(Stored items)
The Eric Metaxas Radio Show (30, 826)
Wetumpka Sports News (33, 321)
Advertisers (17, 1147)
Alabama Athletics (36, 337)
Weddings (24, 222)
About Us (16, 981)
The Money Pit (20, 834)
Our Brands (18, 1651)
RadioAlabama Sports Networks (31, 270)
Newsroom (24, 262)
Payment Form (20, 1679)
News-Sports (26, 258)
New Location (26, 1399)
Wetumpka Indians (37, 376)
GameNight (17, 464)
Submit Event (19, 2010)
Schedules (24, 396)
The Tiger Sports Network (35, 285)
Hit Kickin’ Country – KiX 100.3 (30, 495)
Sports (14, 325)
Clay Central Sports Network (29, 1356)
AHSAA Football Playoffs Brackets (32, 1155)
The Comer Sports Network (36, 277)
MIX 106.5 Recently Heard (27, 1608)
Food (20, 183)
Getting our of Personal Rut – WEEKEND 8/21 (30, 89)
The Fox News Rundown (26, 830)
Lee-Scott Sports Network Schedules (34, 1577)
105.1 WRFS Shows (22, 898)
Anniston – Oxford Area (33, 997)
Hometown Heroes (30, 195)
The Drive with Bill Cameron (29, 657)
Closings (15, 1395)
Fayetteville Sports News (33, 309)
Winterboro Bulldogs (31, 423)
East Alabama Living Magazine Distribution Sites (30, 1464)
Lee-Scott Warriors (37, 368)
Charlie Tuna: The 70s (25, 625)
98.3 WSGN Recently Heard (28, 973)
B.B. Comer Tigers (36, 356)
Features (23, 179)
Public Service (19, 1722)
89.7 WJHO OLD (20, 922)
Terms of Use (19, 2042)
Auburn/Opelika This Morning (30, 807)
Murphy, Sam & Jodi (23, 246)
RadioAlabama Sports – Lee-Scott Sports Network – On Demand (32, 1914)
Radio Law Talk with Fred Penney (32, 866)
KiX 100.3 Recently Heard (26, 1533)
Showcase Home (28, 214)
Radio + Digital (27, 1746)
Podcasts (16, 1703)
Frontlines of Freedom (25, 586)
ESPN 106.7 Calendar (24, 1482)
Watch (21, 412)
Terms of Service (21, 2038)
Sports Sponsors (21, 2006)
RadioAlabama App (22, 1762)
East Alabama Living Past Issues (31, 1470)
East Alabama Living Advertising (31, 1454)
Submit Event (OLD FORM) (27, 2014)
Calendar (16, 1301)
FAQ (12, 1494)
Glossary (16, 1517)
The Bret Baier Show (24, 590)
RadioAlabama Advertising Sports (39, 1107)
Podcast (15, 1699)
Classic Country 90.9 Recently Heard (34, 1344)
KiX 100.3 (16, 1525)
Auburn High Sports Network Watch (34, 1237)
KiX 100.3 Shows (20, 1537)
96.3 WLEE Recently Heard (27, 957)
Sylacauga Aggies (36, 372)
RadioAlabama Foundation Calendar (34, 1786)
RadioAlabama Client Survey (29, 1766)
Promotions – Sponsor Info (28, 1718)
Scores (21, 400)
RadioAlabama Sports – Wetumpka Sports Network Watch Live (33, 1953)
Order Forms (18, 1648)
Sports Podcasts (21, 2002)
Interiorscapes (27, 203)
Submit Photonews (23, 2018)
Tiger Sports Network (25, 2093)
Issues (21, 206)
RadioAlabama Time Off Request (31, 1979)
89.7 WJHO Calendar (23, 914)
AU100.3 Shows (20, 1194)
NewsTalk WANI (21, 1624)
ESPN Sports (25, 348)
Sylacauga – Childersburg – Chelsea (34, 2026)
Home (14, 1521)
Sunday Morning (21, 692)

** What to work on **
The entries shown above should be duplicated exactly.

** Output below **
The Eric Metaxas Radio Show (30, 826)
Wetumpka Sports News (33, 321)
Advertisers (17, 1147)
Alabama Athletics (36, 337)
Weddings (24, 222)
About Us (16, 981)
The Money Pit (20, 834)
Our Brands (18, 1651)
RadioAlabama Sports Networks (31, 270)
Newsroom (24, 262)
Payment Form (20, 1679)
News-Sports (26, 258)
New Location (26, 1399)
Wetumpka Indians (37, 376)
GameNight (17, 464)
Submit Event (19, 2010)
Schedules (24, 396)
The Tiger Sports Network (35, 285)
Hit Kickin’ Country – KiX 100.3 (30, 495)
Sports (14, 325)
Clay Central Sports Network (29, 1356)
AHSAA Football Playoffs Brackets (32, 1155)
The Comer Sports Network (36, 277)
MIX 106.5 Recently Heard (27, 1608)
Food (20, 183)
Getting our of Personal Rut – WEEKEND 8/21 (30, 89)
The Fox News Rundown (26, 830)
Lee-Scott Sports Network Schedules (34, 1577)
105.1 WRFS Shows (22, 898)
Anniston – Oxford Area (33, 997)
Hometown Heroes (30, 195)
The Drive with Bill Cameron (29, 657)
Closings (15, 1395)
Fayetteville Sports News (33, 309)
Winterboro Bulldogs (31, 423)
East Alabama Living Magazine Distribution Sites (30, 1464)
Lee-Scott Warriors (37, 368)
Charlie Tuna: The 70s (25, 625)
98.3 WSGN Recently Heard (28, 973)
B.B. Comer Tigers (36, 356)
Features (23, 179)
Public Service (19, 1722)
89.7 WJHO OLD (20, 922)
Terms of Use (19, 2042)
Auburn/Opelika This Morning (30, 807)
Murphy, Sam & Jodi (23, 246)
RadioAlabama Sports – Lee-Scott Sports Network – On Demand (32, 1914)
Radio Law Talk with Fred Penney (32, 866)
KiX 100.3 Recently Heard (26, 1533)
Showcase Home (28, 214)
Radio + Digital (27, 1746)
Podcasts (16, 1703)
Frontlines of Freedom (25, 586)
ESPN 106.7 Calendar (24, 1482)
Watch (21, 412)
Terms of Service (21, 2038)
Sports Sponsors (21, 2006)
RadioAlabama App (22, 1762)
East Alabama Living Past Issues (31, 1470)
East Alabama Living Advertising (31, 1454)
Submit Event (OLD FORM) (27, 2014)
Calendar (16, 1301)
FAQ (12, 1494)
Glossary (16, 1517)
The Bret Baier Show (24, 590)
RadioAlabama Advertising Sports (39, 1107)
Podcast (15, 1699)
Classic Country 90.9 Recently Heard (34, 1344)
KiX 100.3 (16, 1525)
Auburn High Sports Network Watch (34, 1237)
KiX 100.3 Shows (20, 1537)
96.3 WLEE Recently Heard (27, 957)
Sylacauga Aggies (36, 372)
RadioAlabama Foundation Calendar (34, 1786)
RadioAlabama Client Survey (29, 1766)
Promotions – Sponsor Info (28, 1718)
Scores (21, 400)
RadioAlabama Sports – Wetumpka Sports Network Watch Live (33, 1953)
Order Forms (18, 1648)
Sports Podcasts (21, 2002)
Interiorscapes (27, 203)
Submit Photonews (23, 2018)
Tiger Sports Network (25, 2093)
Issues (21, 206)
RadioAlabama Time Off Request (31, 1979)
89.7 WJHO Calendar (23, 914)
AU100.3 Shows (20, 1194)
NewsTalk WANI (21, 1624)
ESPN Sports (25, 348)
Sylacauga – Childersburg – Chelsea (34, 2026)
Home (14, 1521)
Sunday Morning (21, 692)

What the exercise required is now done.